# [Exercise text]
######

By Jung Sung-ki
Staff Reporter
Park Seh-jik, chief of the country's largest conservative veterans' association, died Monday of acute pneumonia. He was 76.
Park was hospitalized June 29 after his health deteriorated due to overwork following ceremonies marking the 59th anniversary of the outbreak of the 1950-53 Korean War, the Korea Veterans' Association said in a news release.
A funeral service will be held at the Asan Medical Center in Seoul Friday, it said. Park is survived by his wife, two sons and a daughter.
A retired Army major general, Park served as chairman of the 1988 Seoul Olympics Organizing Committee and a committee for the organization of the 2002 FIFA World Cup jointly held in South Korea and Japan.
He also held top government posts, including senior presidential secretary for security affairs between 1976 and 1979, director of the Agency for National Security Planning ― the predecessor of the National Intelligence Service ― sports minister and minister of government administration. He worked as Seoul mayor from 1990 to 1991.
He was reelected as chief of the association last April. He was a vocal critic of previous liberal governments' engagement policies toward North Korea.
Park led a nationwide campaign to reschedule the timeline for the planned transition of wartime operational control from the United States to South Korea, citing the North's lingering nuclear and missile threats.

######

# [Exercise details]
Answer these questions using the article on Park Seh-jik.
1. What illness caused Park's death?
2. Where will the funeral service be held?
3. In which years did Park serve as Seoul mayor?

# [Collected material]
######

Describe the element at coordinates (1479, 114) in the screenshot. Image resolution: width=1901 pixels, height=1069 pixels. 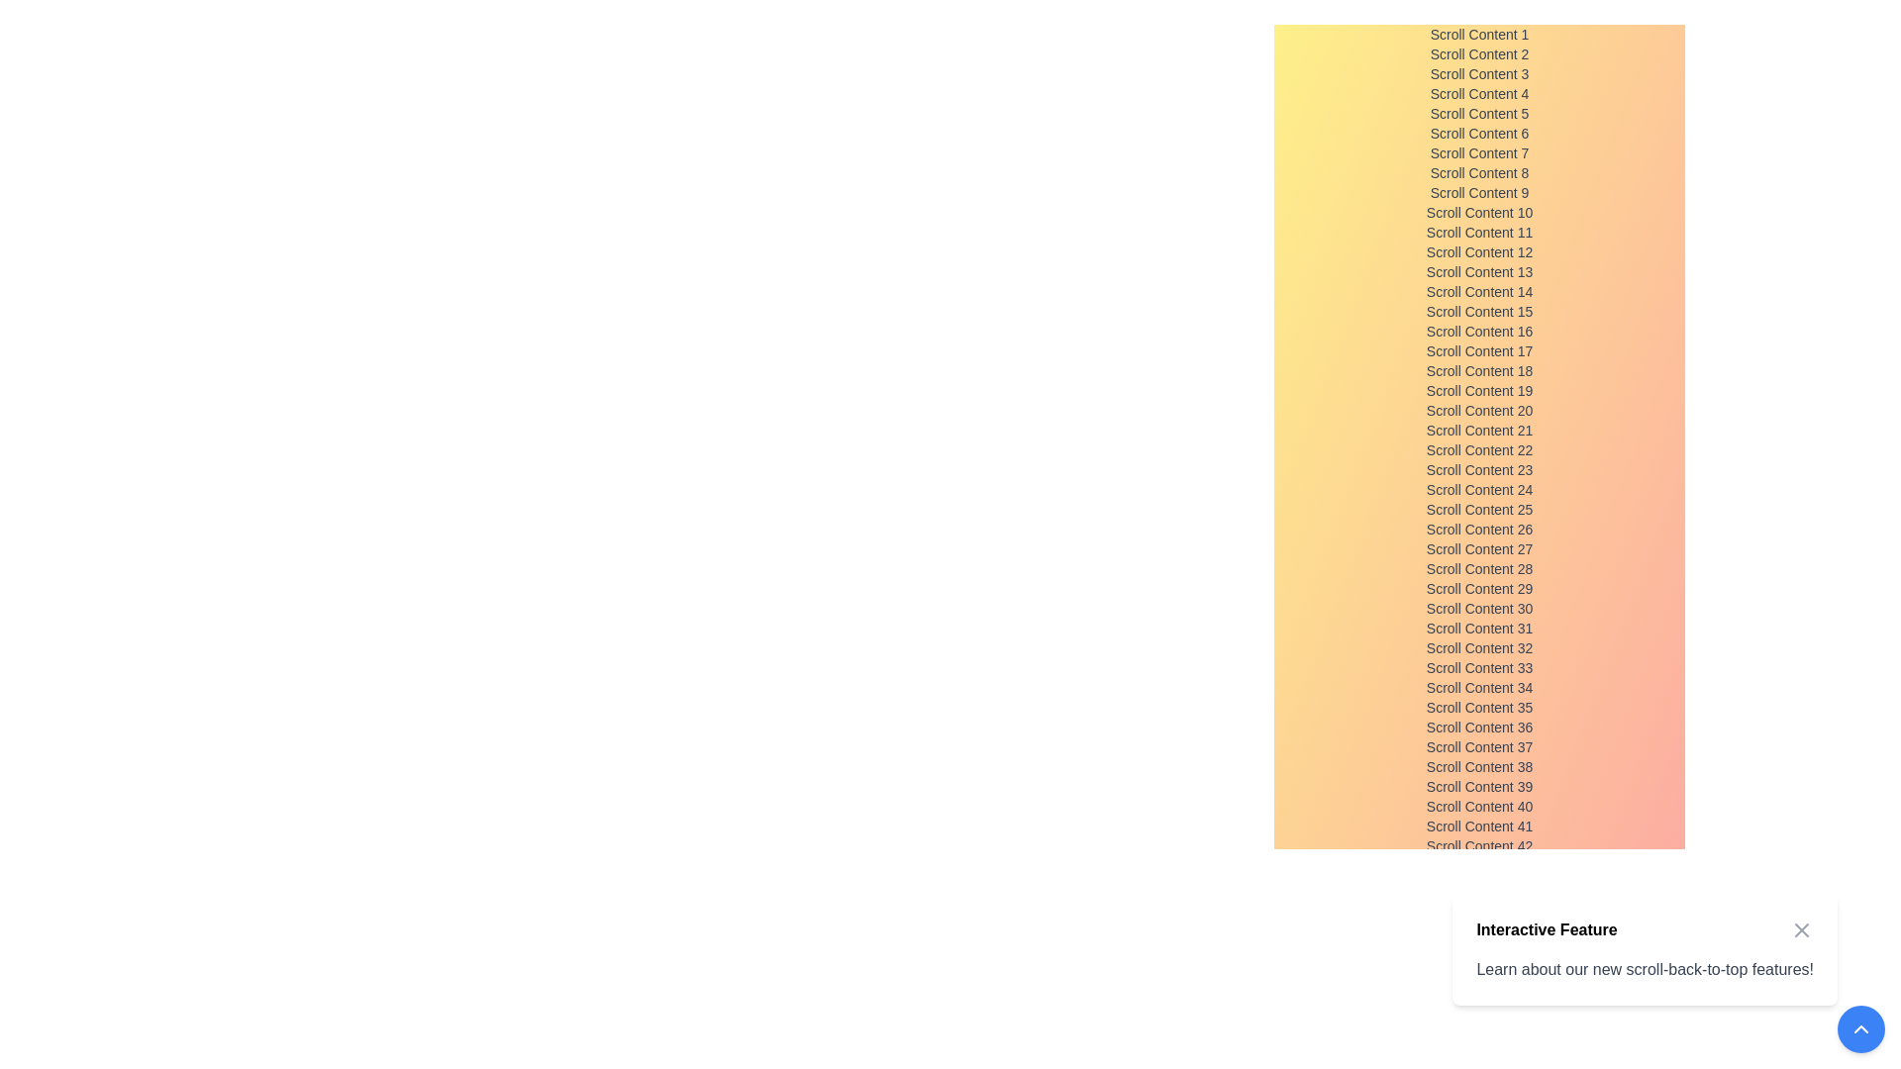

######

# [Answer space]
1. Acute pneumonia
2. At the Asan Medical Center in Seoul
3. From 1990 to 1991